From: scerir (scerir@libero.it)
Date: Sat Aug 12 2000 - 08:44:18 MDT
John Clark wrote:
However in fascist Italy in 1934 Enrico Fermi performed almost the exact
same experiment that Hahn and Strassman did in 1939, and although he
must have produced fission, for some reason he did not detect it. This was
very uncharacteristic of Fermi, not only was he a superb theoretician he was
probably the best experimental physicist of his age, the man made very
few mistakes. Years later Fermi said he was very glad he did make a mistake
this time, if the Axis powers had started to make a bomb in 1934 the world
would be in a new dark age today. Fermi also had personal reasons for doing
less than his best, his wife was Jewish.
Exactly. Noddack (1934) first suggested the uranium fission.
Hahn and Meittner, Joliot, etc. found nothing. Edoardo Amaldi and
Emilio Segré (and also Enrico Fermi) performed their experiments in Rome,
during 1934 and 1936, with neutrons.
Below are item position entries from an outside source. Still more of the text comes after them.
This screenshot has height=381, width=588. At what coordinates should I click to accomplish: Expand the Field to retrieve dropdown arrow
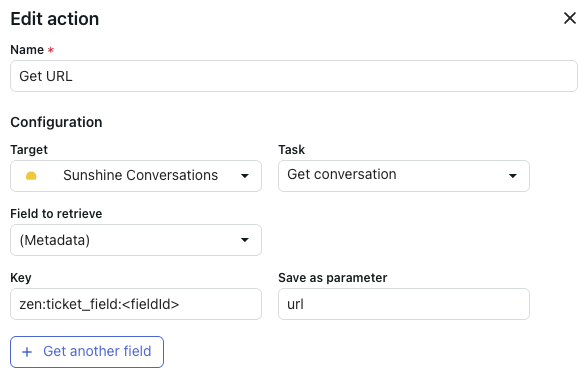pyautogui.click(x=245, y=240)
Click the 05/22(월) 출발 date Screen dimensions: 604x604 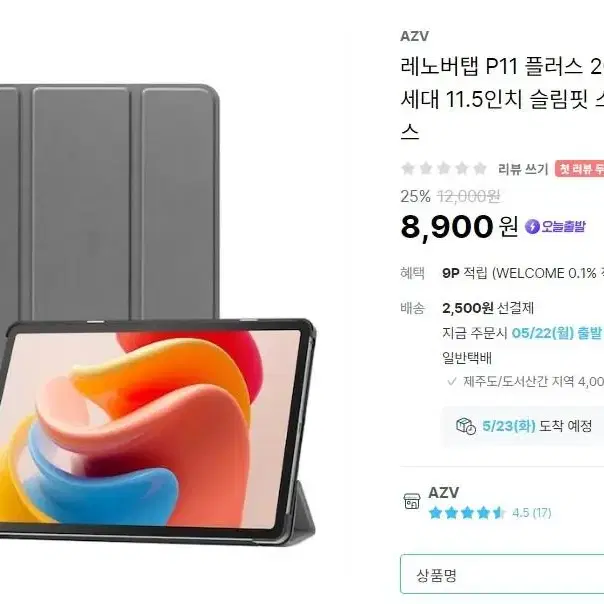click(x=556, y=332)
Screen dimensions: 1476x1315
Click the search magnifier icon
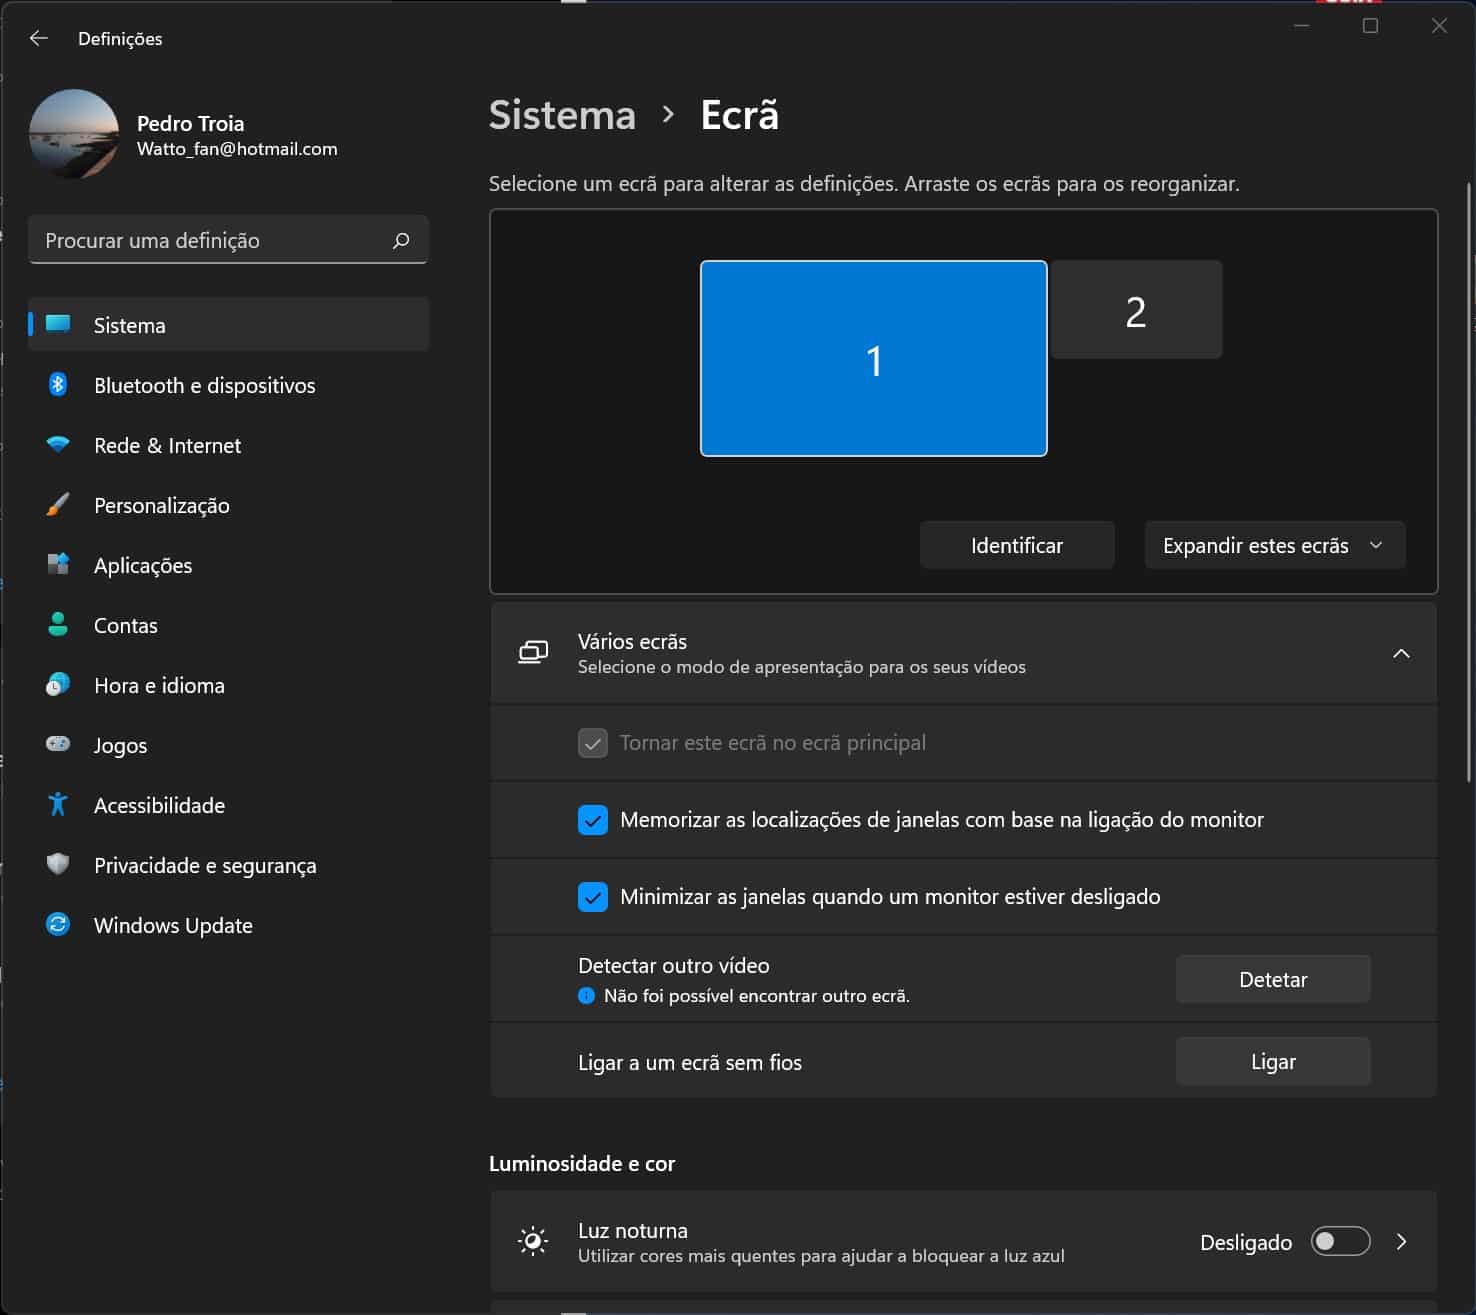[401, 241]
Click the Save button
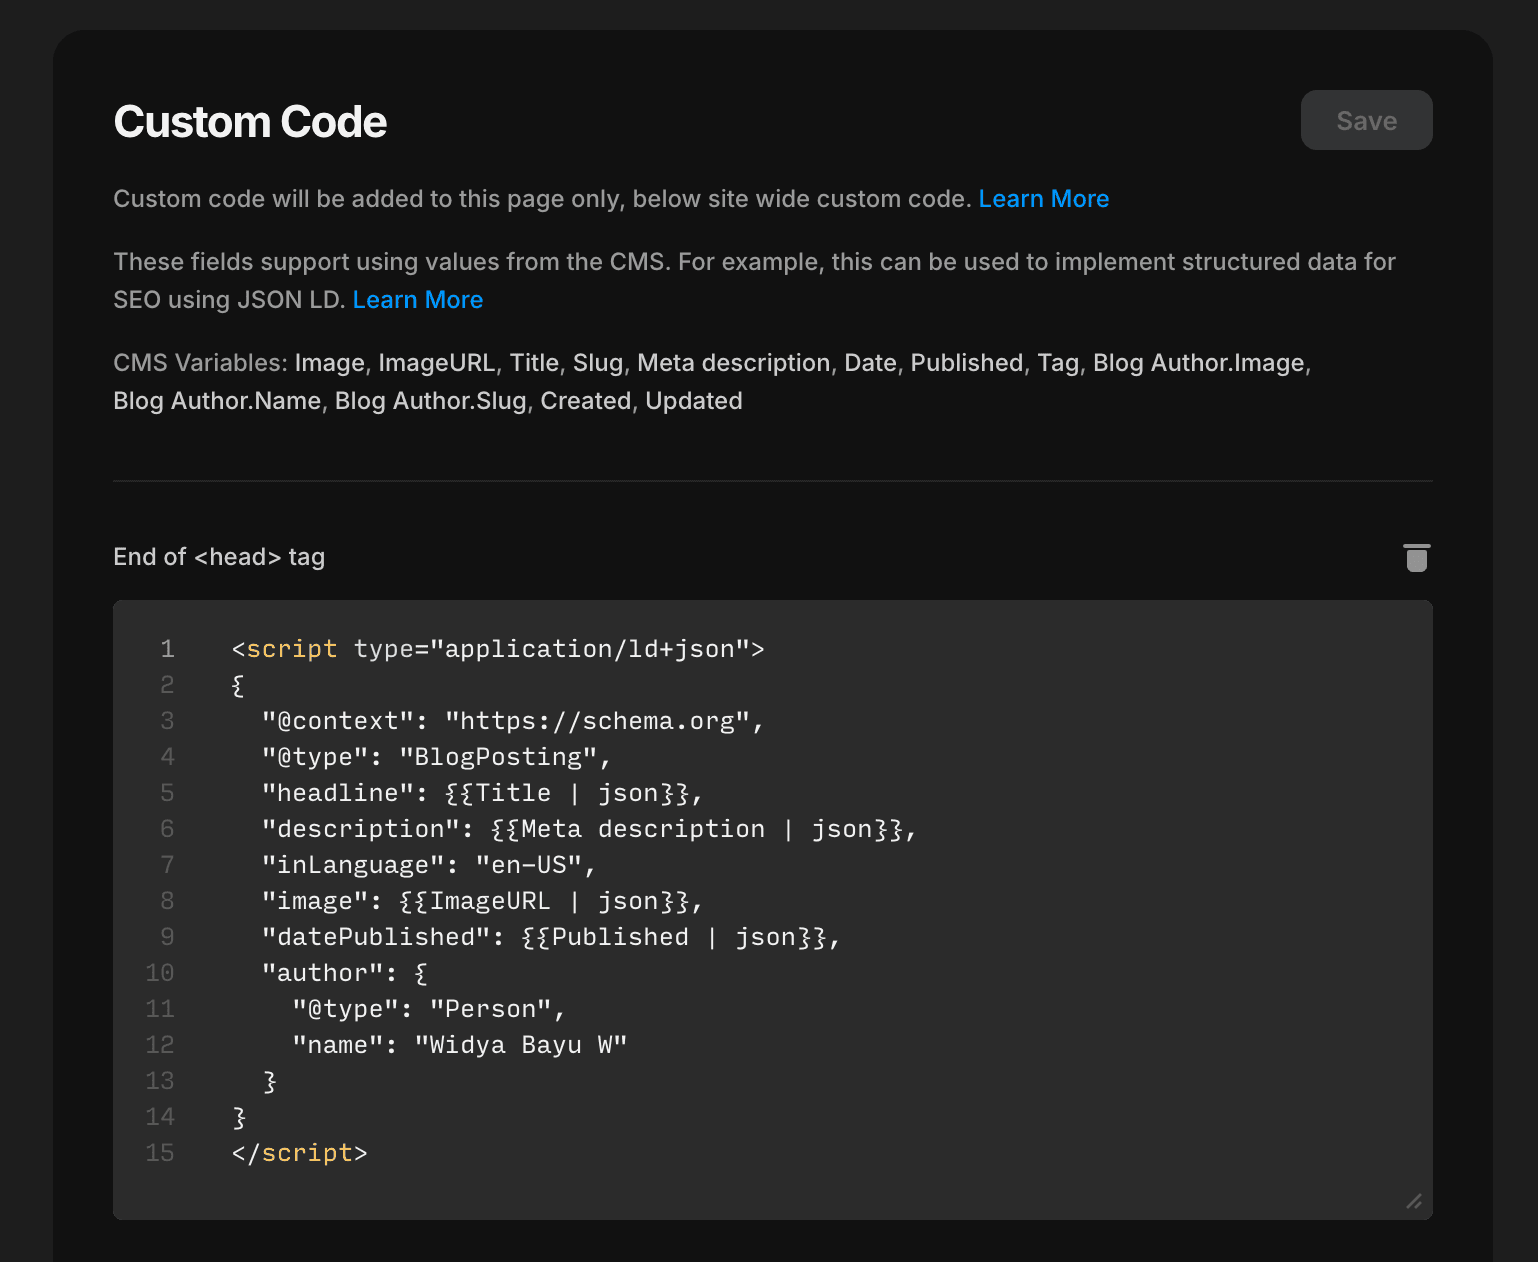Image resolution: width=1538 pixels, height=1262 pixels. (x=1366, y=120)
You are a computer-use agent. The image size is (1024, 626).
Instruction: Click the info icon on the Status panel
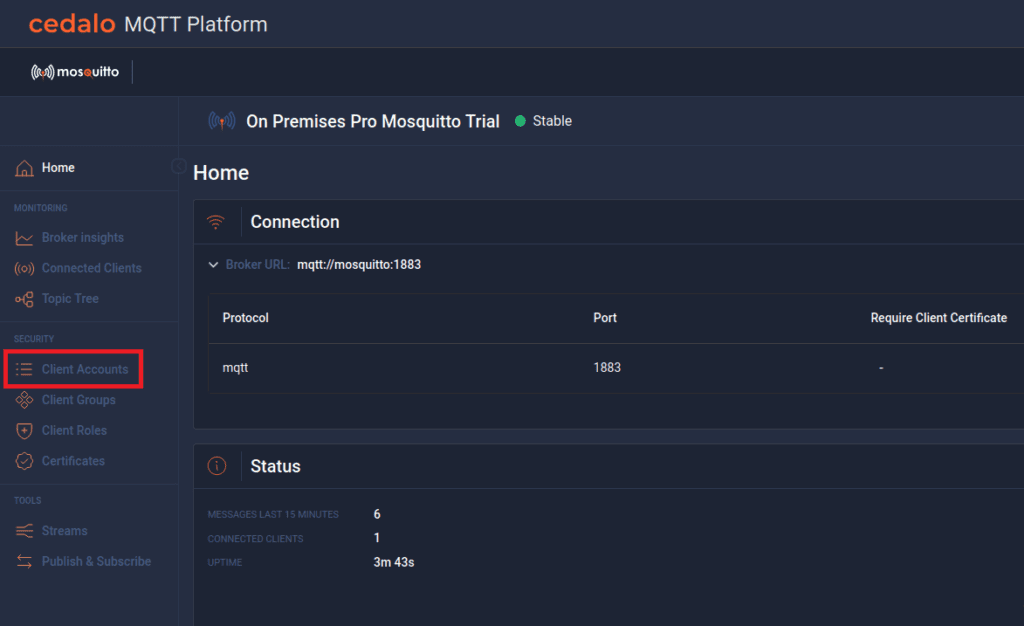[x=217, y=466]
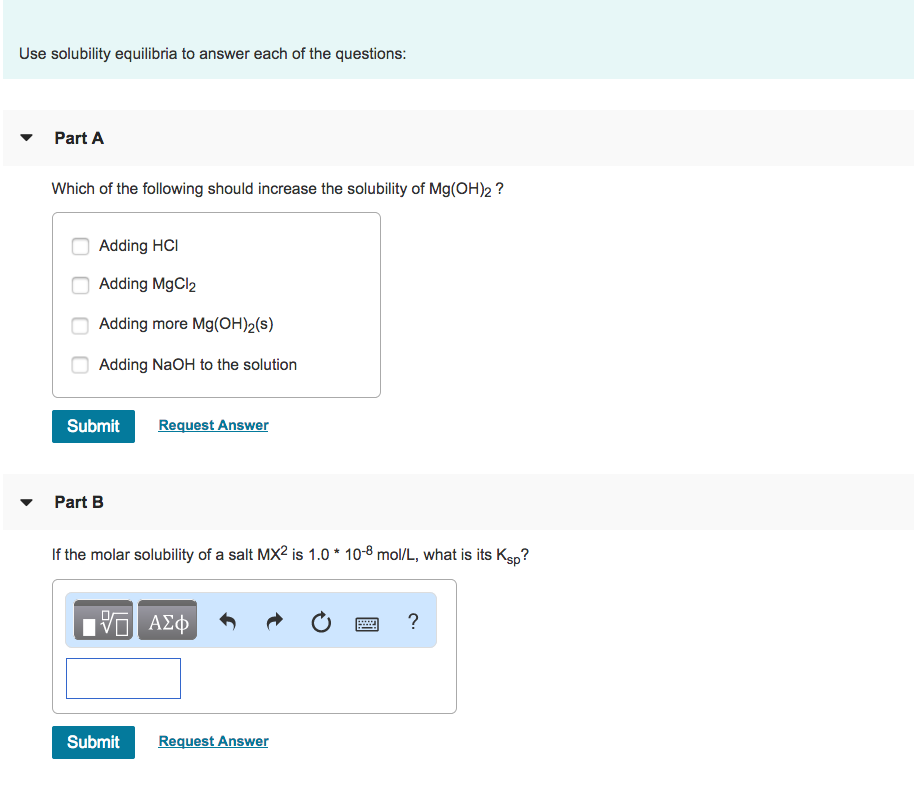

Segré said they did not understand
those results because that search (trans-uranium elements)
was extremely chaotic (the s.c. multi-radioactivity).
Also Abelson (1938) at Berkeley did not realize that one of his X-rays
pictures
showed clearly the fission. Then Hahn and Strassman during the same year....
Bohr was very interested in that field. In Los Alamos Bohr said
he had a meeting (in London) with W. Churchill about the possibility of
making the A-bomb in G.B. But his speech was obscure ... and Churchill
was in a great hurry.
Fermi (Segrč and many many others) worked in Los Alamos
hoping to throw their bomb exactly on Hitler's head, in Berlin.